Grid (grĭd) n.
1. Something resembling a framework of crisscrossed parallel bars, as in rigidity or organization
2. An interconnected system for the distribution of electricity or electromagnetic signals over a wide area, especially a network of high-tension cables and power stations.
3. The interconnected system employed by the Medico-Industrial complex to create a third party payment systems which artificially creates complexity, increases costs, reduces quality, eliminates accountability, and destroys the patient-physican relationship.
As has been documented in this blog, I have been on a health care finance reform journey for the last six months. I was fortunate to be given the opportunity to work with Lemhi Ventures (outstanding group of health care innovators) on looking at new models of health care delivery, financing, and insurance.

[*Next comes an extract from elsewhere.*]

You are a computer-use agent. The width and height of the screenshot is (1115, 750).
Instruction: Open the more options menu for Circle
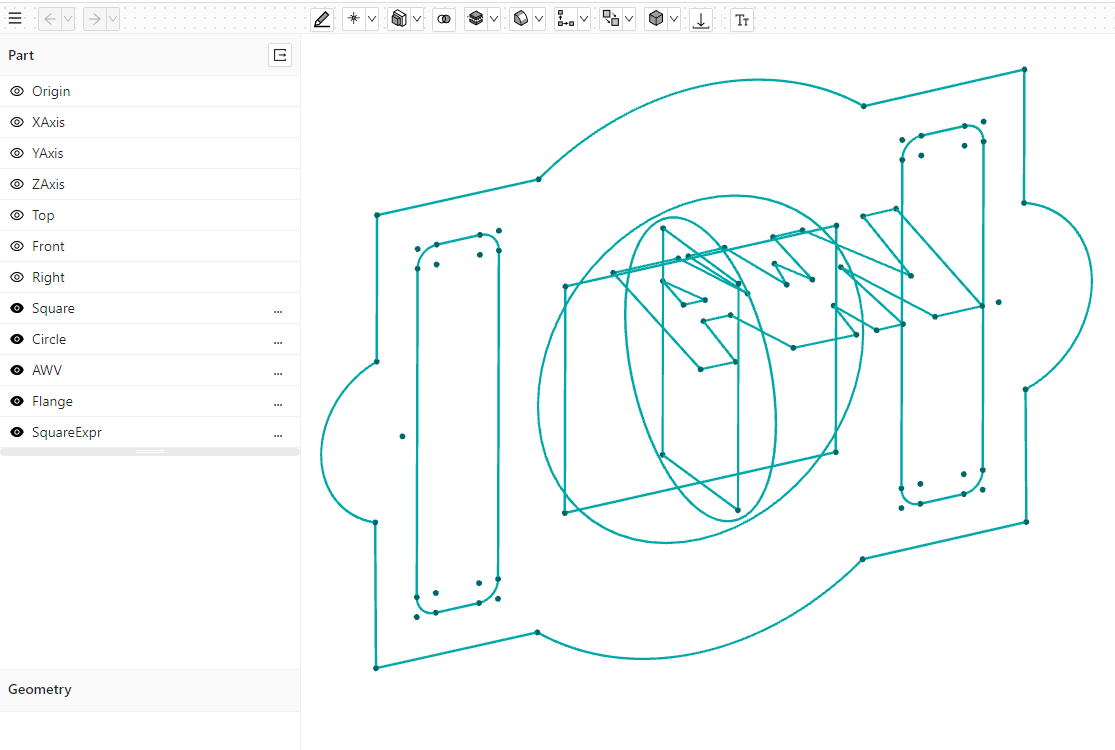(278, 340)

During the course of that project, I learned a ton about the nature of health insurance, current status of health plans (there has been plenty of interesting news the last six months on them here, here, here, and here), followed closely the presidential debates on health care reform and become familiar with many of the innovators within this space (Prometheus, Alan Goroll, etc)
A new article just published by MDNG Live (the same magazine that featured my cover story “Meet Your New Patients” last month) showcases Jay Parkinson with the catchy title, “Jay Parkinson Sells Out!” Catchy because one thing I don’t think you will be able to call Jay is a sellout. In fact, his “stick to my guns; this is how I believe medicine should be practiced” approach has enamored him to the public media and vicariously documented the groundswell of interest in this “new” health care delivery model. “New” in quotes, of course, because there is nothing new about this model of care delivery – a patient and a physician entering into a trusted relationship wherein the physician provides services that are valued by the consumer who pays cash for them. The millennial update is that physicians can now do this in new ways, with new devices that have become commonplace in every day life except for in the inane and archaic world of health care.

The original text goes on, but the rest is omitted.